Problem statement: Copy out the records word for word, starting at the line that contains "leadership (427, 488)" and continuing through the end of the records, with both ends included.

Records pointing to text and elements:
**********

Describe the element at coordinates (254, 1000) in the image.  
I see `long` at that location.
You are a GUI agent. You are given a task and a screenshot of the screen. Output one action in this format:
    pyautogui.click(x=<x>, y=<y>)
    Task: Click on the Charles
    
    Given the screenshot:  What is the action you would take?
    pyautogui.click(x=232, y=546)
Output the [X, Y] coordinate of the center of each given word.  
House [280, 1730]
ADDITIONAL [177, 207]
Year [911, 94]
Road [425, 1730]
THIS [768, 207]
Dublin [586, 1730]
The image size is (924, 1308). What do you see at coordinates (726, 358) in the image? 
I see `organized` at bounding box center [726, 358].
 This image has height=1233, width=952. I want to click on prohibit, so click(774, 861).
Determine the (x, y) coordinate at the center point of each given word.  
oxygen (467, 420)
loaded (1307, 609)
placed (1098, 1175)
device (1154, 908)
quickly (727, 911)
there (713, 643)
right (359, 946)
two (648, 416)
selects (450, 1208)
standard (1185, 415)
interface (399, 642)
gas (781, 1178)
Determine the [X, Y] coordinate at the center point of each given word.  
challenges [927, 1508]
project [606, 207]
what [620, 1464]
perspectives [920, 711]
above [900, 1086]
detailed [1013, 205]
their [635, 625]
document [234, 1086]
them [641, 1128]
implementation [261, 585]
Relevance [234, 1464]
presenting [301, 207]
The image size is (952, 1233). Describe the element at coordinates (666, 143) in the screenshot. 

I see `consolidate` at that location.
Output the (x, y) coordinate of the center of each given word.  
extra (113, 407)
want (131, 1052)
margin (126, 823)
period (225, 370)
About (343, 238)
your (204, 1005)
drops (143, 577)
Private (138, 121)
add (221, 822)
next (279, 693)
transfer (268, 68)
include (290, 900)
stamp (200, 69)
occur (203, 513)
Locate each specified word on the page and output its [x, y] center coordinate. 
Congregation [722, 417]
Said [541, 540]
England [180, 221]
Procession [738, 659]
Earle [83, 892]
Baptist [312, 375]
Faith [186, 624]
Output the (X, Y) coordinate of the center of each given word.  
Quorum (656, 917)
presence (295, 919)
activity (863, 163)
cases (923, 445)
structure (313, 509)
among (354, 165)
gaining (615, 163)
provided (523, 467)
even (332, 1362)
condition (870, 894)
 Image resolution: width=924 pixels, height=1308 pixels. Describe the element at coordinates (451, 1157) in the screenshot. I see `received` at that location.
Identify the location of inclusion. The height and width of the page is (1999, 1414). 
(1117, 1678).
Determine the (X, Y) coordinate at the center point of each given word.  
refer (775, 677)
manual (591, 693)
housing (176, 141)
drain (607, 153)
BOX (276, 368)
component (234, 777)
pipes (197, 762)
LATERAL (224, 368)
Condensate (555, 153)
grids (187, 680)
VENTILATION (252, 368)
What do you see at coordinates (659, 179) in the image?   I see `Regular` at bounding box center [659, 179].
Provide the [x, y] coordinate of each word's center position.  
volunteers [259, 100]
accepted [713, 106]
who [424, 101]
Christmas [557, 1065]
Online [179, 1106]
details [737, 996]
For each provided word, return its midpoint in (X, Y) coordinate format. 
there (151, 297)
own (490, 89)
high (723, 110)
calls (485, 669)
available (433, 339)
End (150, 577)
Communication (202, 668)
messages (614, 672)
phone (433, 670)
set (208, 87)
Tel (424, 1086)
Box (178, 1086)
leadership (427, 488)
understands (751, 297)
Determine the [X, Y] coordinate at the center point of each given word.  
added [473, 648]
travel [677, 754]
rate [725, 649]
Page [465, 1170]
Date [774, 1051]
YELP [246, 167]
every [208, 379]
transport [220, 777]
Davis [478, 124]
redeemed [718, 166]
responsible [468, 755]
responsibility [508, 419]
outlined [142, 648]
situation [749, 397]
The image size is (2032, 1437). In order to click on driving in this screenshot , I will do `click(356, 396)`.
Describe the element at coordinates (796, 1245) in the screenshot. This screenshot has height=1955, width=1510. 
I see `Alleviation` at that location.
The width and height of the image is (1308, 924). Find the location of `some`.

**********

Answer for this exercise:
leadership (427, 488)
understands (751, 297)
Determine the [X, Y] coordinate at the center point of each given word.  
added [473, 648]
travel [677, 754]
rate [725, 649]
Page [465, 1170]
Date [774, 1051]
YELP [246, 167]
every [208, 379]
transport [220, 777]
Davis [478, 124]
redeemed [718, 166]
responsible [468, 755]
responsibility [508, 419]
outlined [142, 648]
situation [749, 397]
The image size is (2032, 1437). In order to click on driving in this screenshot , I will do `click(356, 396)`.
Describe the element at coordinates (796, 1245) in the screenshot. This screenshot has height=1955, width=1510. 
I see `Alleviation` at that location.
The width and height of the image is (1308, 924). Find the location of `some`.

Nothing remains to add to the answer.